Task prompt:
In the amdgpu patch below, rewrite the passage that begins at the words "1. IB buffer" and stops after "and corrupting memory.", putting "overrunning" in place of "overflowing".

All of lore.kernel.org
 help / color / mirror / Atom feed
* [PATCH v2] drm/amdgpu: fix cleaner shader IB size and entity cleanup
@ 2026-06-22 14:23 Wentao Liang
  2026-06-22 14:35 ` sashiko-bot
  2026-06-22 14:48 ` Christian König
  0 siblings, 2 replies; 3+ messages in thread
From: Wentao Liang @ 2026-06-22 14:23 UTC (permalink / raw)
  To: Alex Deucher, Christian König
  Cc: amd-gfx, dri-devel, linux-kernel, Wentao Liang, stable

Fix two issues in amdgpu_gfx_run_cleaner_shader_job():

1. IB buffer overflow: The indirect buffer is hardcoded to 64 bytes,
   but the initialization loop writes up to (align_mask + 1) dwords.
   On modern GFX rings with align_mask = 0xff, this writes 1024 bytes,
   overflowing the 64-byte allocation and corrupting memory.

2. Scheduler entity leak: The drm_sched_entity is not cleaned up on
   the error path after amdgpu_job_alloc_with_ib() fails.

Fix by:
- Dynamically calculating IB size based on ring->funcs->align_mask
- Adding drm_sched_entity_destroy() to the error path

Cc: stable@vger.kernel.org
Fixes: d361ad5d2fc0 ("drm/amdgpu: Add sysfs interface for running cleaner shader")
Fixes: 256576ed6895 ("drm/amdgpu: give each kernel job a unique id")
Fixes: 559a285816af ("drm/amdgpu: Replace 'amdgpu_job_submit_direct' with 'drm_sched_entity' in cleaner shader")
Signed-off-by: Wentao Liang <vulab@iscas.ac.cn>
---
 drivers/gpu/drm/amd/amdgpu/amdgpu_gfx.c | 16 ++++++++++++----
 1 file changed, 12 insertions(+), 4 deletions(-)

diff --git a/drivers/gpu/drm/amd/amdgpu/amdgpu_gfx.c b/drivers/gpu/drm/amd/amdgpu/amdgpu_gfx.c
index b8ca876694ff..b50ec1a5c645 100644
--- a/drivers/gpu/drm/amd/amdgpu/amdgpu_gfx.c
+++ b/drivers/gpu/drm/amd/amdgpu/amdgpu_gfx.c
@@ -1651,6 +1651,7 @@ static int amdgpu_gfx_run_cleaner_shader_job(struct amdgpu_ring *ring)

Extracted data:

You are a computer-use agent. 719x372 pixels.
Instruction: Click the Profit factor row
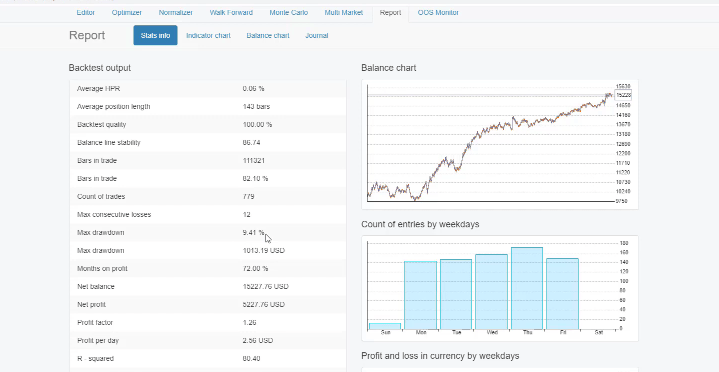pyautogui.click(x=208, y=322)
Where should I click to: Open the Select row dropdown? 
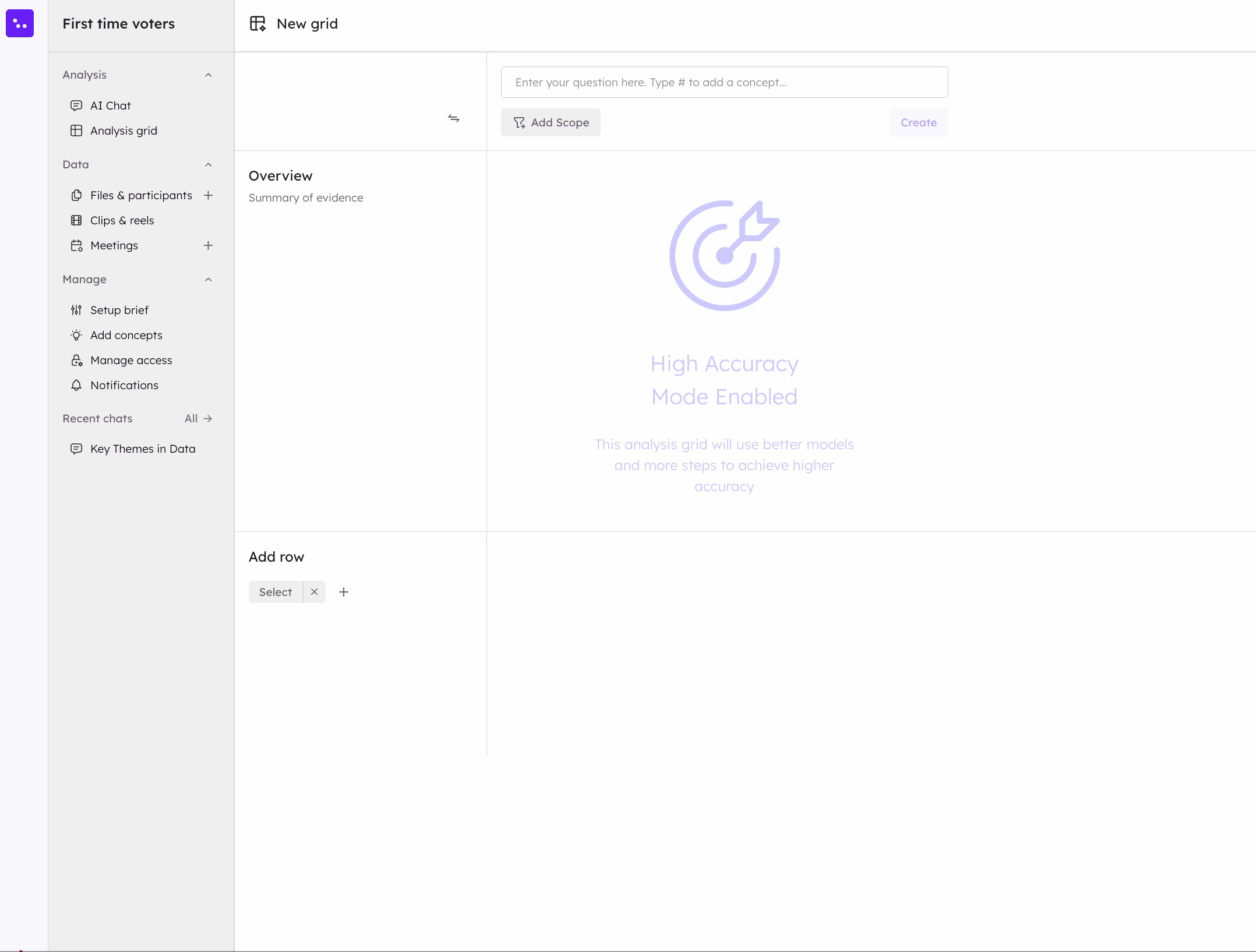point(275,592)
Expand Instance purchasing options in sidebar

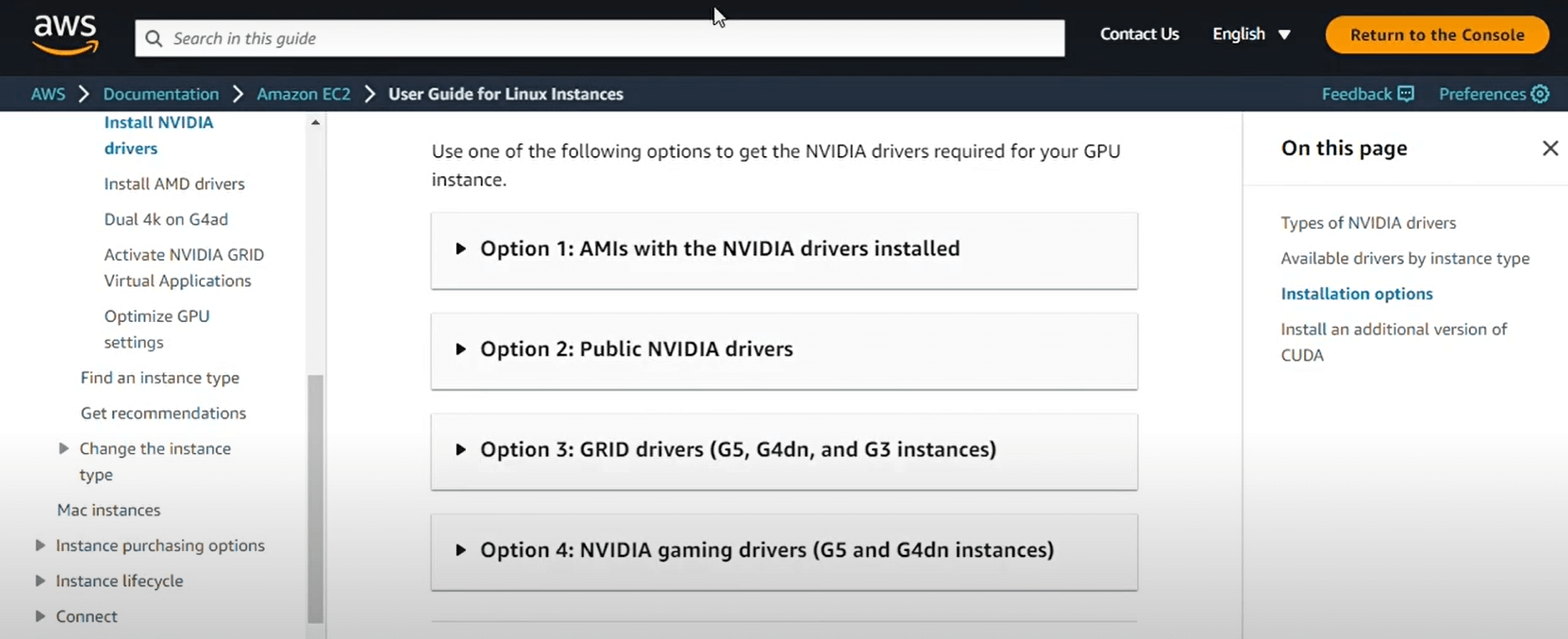(40, 546)
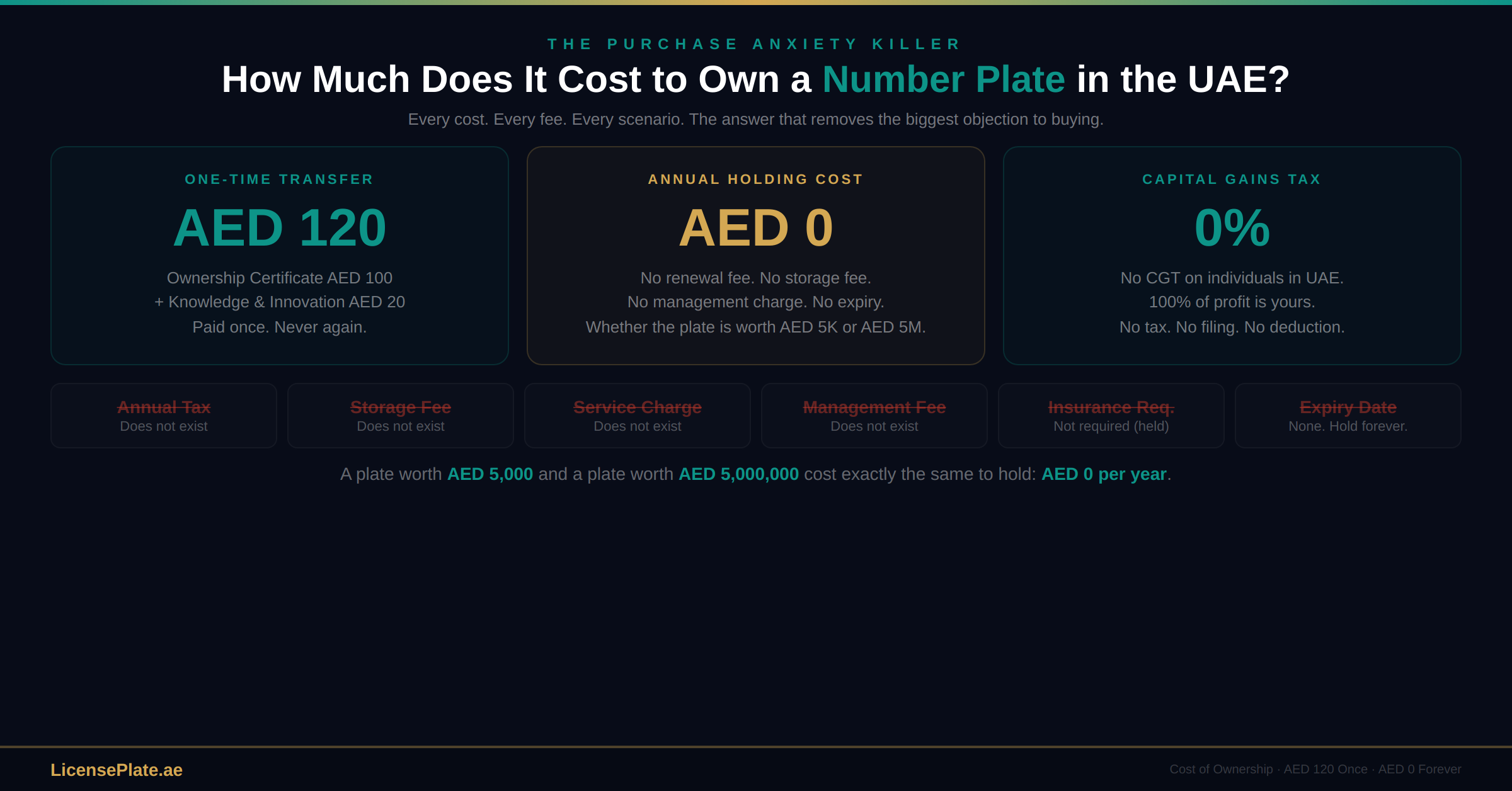Click the gold "AED 0" figure

pos(756,228)
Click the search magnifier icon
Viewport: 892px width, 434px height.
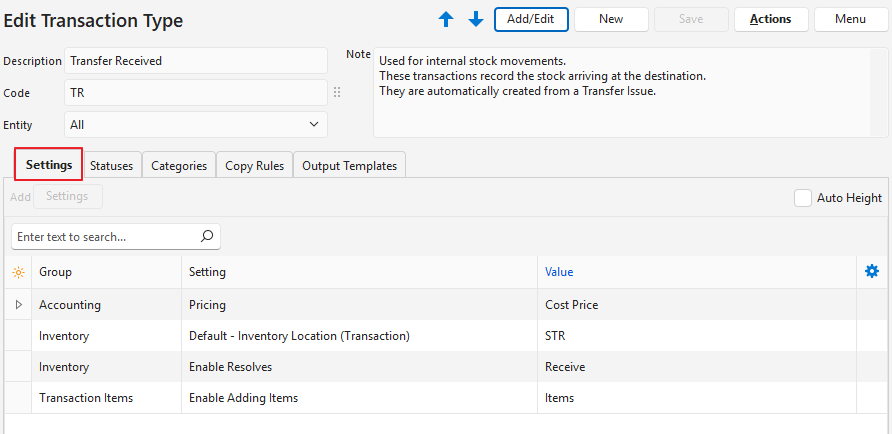tap(207, 237)
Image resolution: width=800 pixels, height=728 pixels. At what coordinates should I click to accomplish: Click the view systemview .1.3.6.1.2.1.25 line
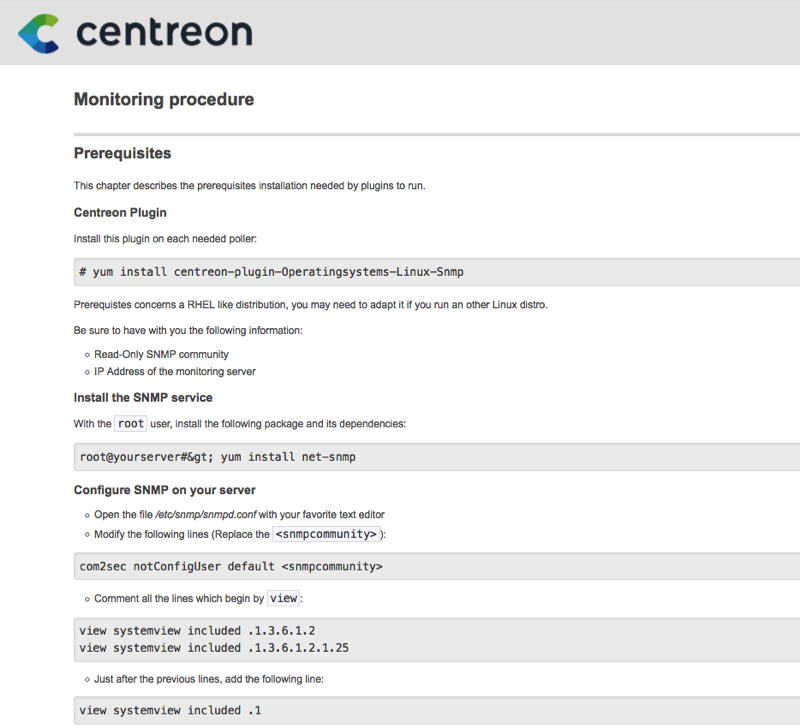214,647
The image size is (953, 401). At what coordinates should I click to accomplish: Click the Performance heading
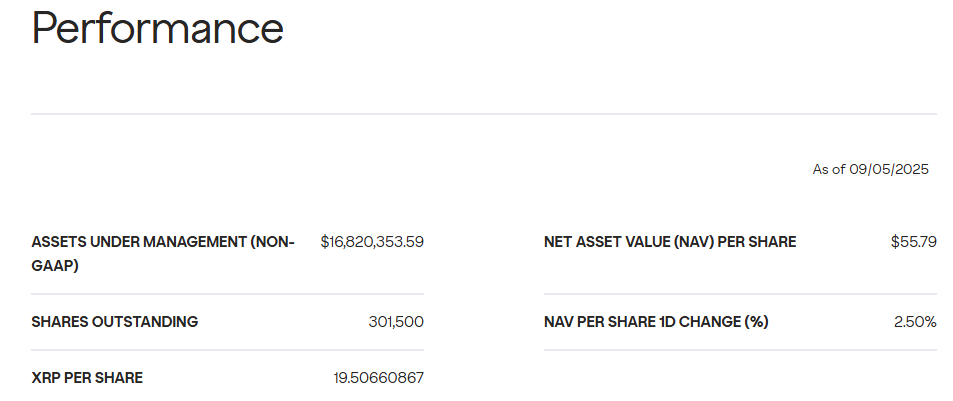pyautogui.click(x=157, y=28)
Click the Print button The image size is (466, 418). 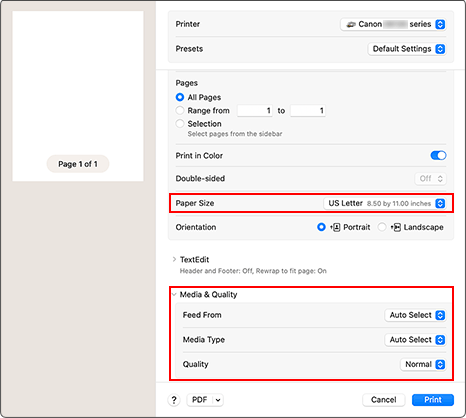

Reply to the exercise:
1. IB buffer overflow: The indirect buffer is hardcoded to 64 bytes,
   but the initialization loop writes up to (align_mask + 1) dwords.
   On modern GFX rings with align_mask = 0xff, this writes 1024 bytes,
   overrunning the 64-byte allocation and corrupting memory.